Amigos, hemos conseguido nuestro primer objetivo: la ascensión del Thorong Peak, un pedazo de seismil que nos ha dejado extenuados. Ha sido un día durísimo ¡ha sido el seismil más duro que he hecho nunca!
Nuestro día ha comenzado a las dos y media de la madrugada, a las tres y pico ya estábamos escalando. La montaña estaba como nos imaginábamos, muy dura; la nieve durísima por la bajada de temperaturas. De hecho, más de lo que pensábamos, sobre todo por sus fortísimas pendientes.
En vez de subir haciendo zetas, como se suele hacer en montañas tan verticales, hemos subido en vertical, con la cuerda siempre en vertical, para minimizar el riesgo de avalanchas.

Hemos subido con bastante tensión por el peligro de avalanchas (en los dos últimos años han muerto aquí cinco personas!) y la verdad es que estaba en condiciones difíciles: con viento (lo peor del día ha sido el viento, ha sido fortísimo!)
Además ha estado toda la noche nevando, y casi todo el día: mientras escalábamos, casi, casi hasta la cima ha estado nevando, salía el sol, nevaba, pero el denominador común ha sido el viento, fortísimo. Hemos tenido unas temperaturas de 22 grados bajo cero, si le sumas el viento la sensación térmica es muy, muy baja, hemos pasado un frío horroroso. Y luego a la vez teníamos que estar muy pendientes de Óscar y María poniéndoles los seguros, los jumar, tensándoles los arneses continuamente, en cada fraccionamiento de cuerda a cuerda teníamos que tensarlos porque aquí una persona se cae, se deja un seguro fuera y se va al abismo!
El Thorong es una montaña que no da una oportunidad. En cualquiera de sus laderas, por cualquier pasaje por los que hemos pasado si te caes, te vas al abismo. No tiene lugares cómodos, todas sus paredes son muy verticales.
Eso sí, es una montaña muy bonita, y al ser técnica yo, como alpinista, he disfrutado mucho. Óscar y María han llegado al límite, sobre todo Óscar. Dice que nunca en su vida ha hecho nada tan agotador, ¡ni de lejos! y ahora mismo está muy cansado, tenemos que hidratarle, porque  no se puede ni mover. Está KO, completamente extenuado, pero bueno, está bien, sólo hay que hidratarle y darle de comer. Es que ha sido muy duro para ellos; para mí, para nosotros, ha sido duro. Duro del alma. Imaginaos para ellos... ha sido terrible.
Y luego eso sí: llegas a la cima, y es espectacular. Es una cima pequeñita, redonda, desde donde se ven todos los Annapurnas, se ve el lago Tilicho, todo el reino del Mustang, la frontera con el Tibet... las vistas son brutales, y la escalada ha sido magnífica pero... ciertamente peligrosa. 
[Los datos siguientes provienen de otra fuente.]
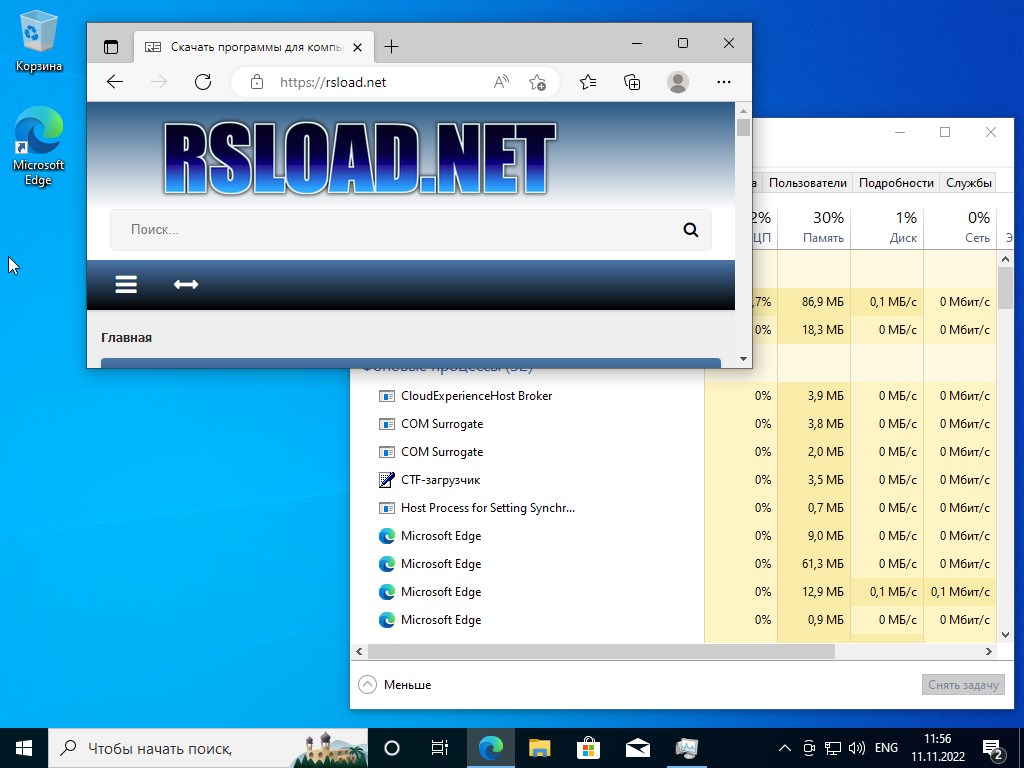Open Edge settings and more menu
Image resolution: width=1024 pixels, height=768 pixels.
pos(724,82)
Si llego a saber que era así,  nunca habría metido a María y Oscar en un fregao como este.
Y ahora estamos ya en las tiendas de nuestro campamento. Hemos retrocedido sobre nuestros pasos, en busca del Tilicho. Tardaremos unos tres días en llegar al lago, que es nuestro auténtico desafío. Ya tenemos la aclimatación que buscábamos, y ahora toca bucear en el segundo lago más alto en el que se ha buceado nunca. Además, queremos que buceen en altura por primera vez un indio, Phuntchok, y un sherpa, Tsiring. Les haremos el bautismo y serán los primeros de sus países que buceen en el Himalaya. Por nuestra parte intentaremos bucear a más de 30 metros de profundidad. Si lo logramos, ¡batiríamos el record mundial de buceo en altitud!, pero es muy difícil de conseguir  porque no sabemos dónde está el punto del lago más profundo, y  no tenemos barca para trasladarnos al centro del lago, así que será, suponemos, algo muy complicado de conseguir ¡no sabemos qué vamos a encontrar!

Y nada más, por ahora. Toca descansar, que estamos helados y agotados todos. Mañana trataré de enviaros unas espectaculares fotos desde la cima del Thorong!!